Requirements:
Find each line in the items below that contains the word "should" and copy those lines out. Count a line only if its capitalization matches.

Records shown:
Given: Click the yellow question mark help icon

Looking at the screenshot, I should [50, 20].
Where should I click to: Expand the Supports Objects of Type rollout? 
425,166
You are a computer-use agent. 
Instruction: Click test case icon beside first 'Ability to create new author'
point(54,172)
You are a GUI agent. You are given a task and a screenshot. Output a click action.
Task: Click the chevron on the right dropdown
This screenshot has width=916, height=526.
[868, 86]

...

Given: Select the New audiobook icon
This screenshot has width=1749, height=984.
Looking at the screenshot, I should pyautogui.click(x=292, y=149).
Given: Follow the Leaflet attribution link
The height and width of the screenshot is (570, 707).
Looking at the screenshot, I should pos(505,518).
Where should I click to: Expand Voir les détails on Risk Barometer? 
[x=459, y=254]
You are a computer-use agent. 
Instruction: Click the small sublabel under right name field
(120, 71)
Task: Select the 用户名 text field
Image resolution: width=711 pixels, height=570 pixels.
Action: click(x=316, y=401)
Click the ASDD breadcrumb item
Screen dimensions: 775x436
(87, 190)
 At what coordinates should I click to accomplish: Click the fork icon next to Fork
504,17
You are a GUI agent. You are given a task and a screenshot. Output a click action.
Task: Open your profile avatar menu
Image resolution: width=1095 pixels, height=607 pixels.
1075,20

==

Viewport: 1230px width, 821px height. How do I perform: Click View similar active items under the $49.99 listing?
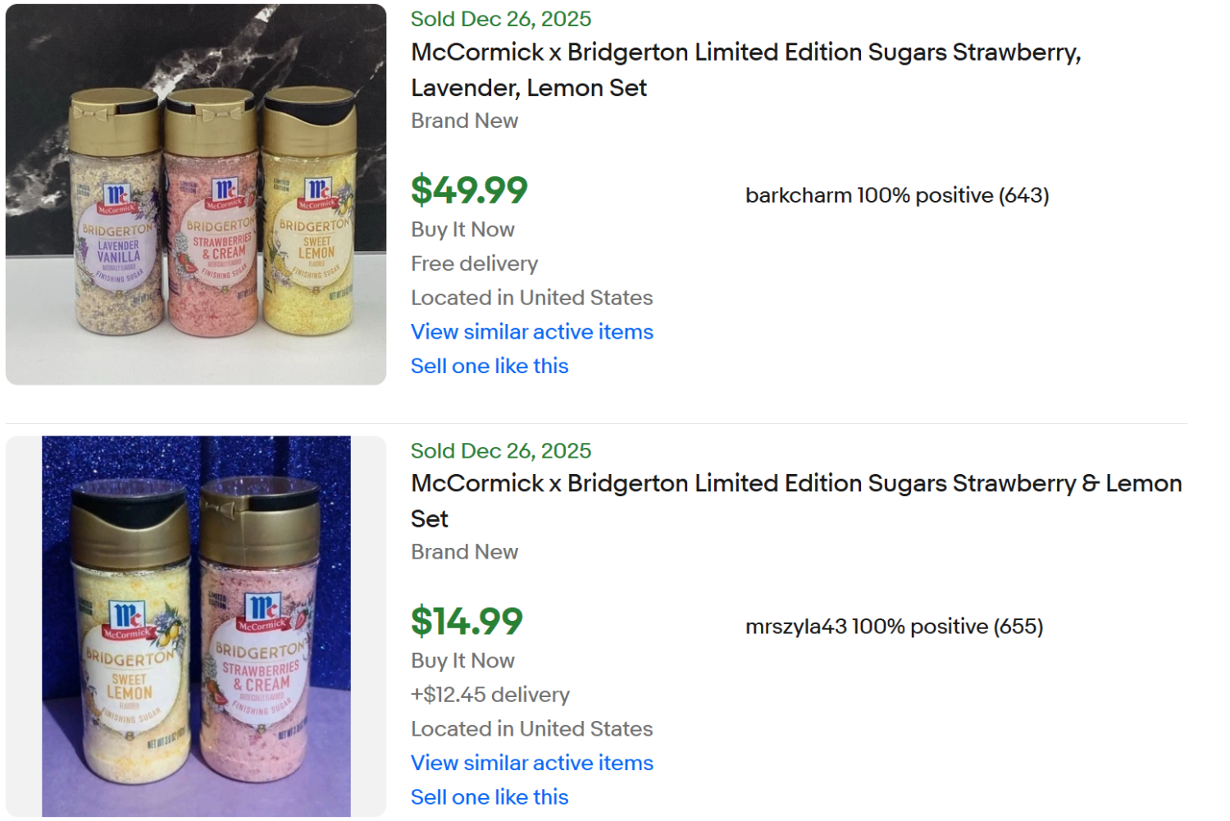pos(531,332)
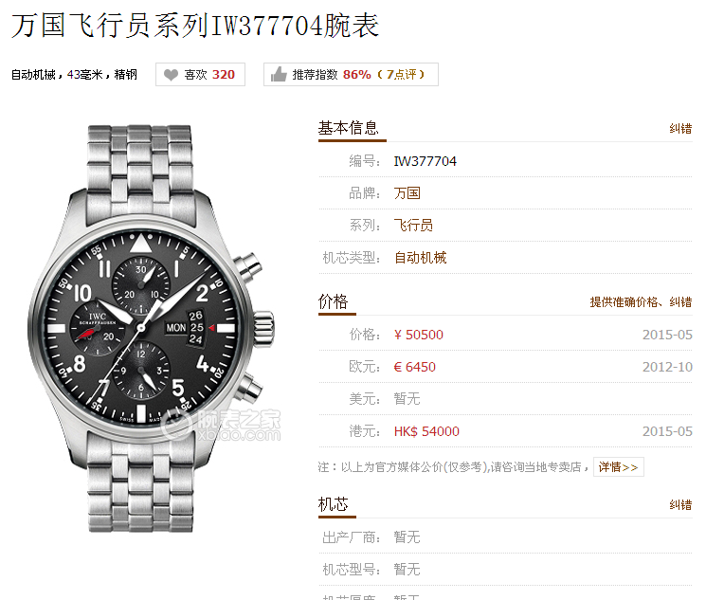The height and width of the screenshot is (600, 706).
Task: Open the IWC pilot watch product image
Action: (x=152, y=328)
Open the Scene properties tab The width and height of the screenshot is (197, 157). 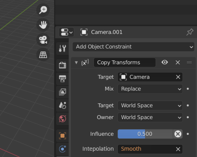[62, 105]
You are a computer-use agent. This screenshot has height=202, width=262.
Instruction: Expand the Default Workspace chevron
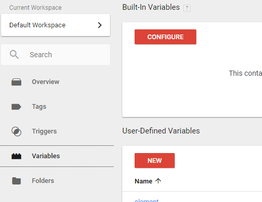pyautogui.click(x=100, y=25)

The completed task:
Looking at the screenshot, I should [50, 20].
Where should I click to: Expand the Supports Objects of Type rollout? 
Looking at the screenshot, I should pyautogui.click(x=292, y=149).
Looking at the screenshot, I should pos(505,518).
Where should I click to: Expand Voir les détails on Risk Barometer? 
 At what coordinates should I click to accomplish: Click the fork icon next to Fork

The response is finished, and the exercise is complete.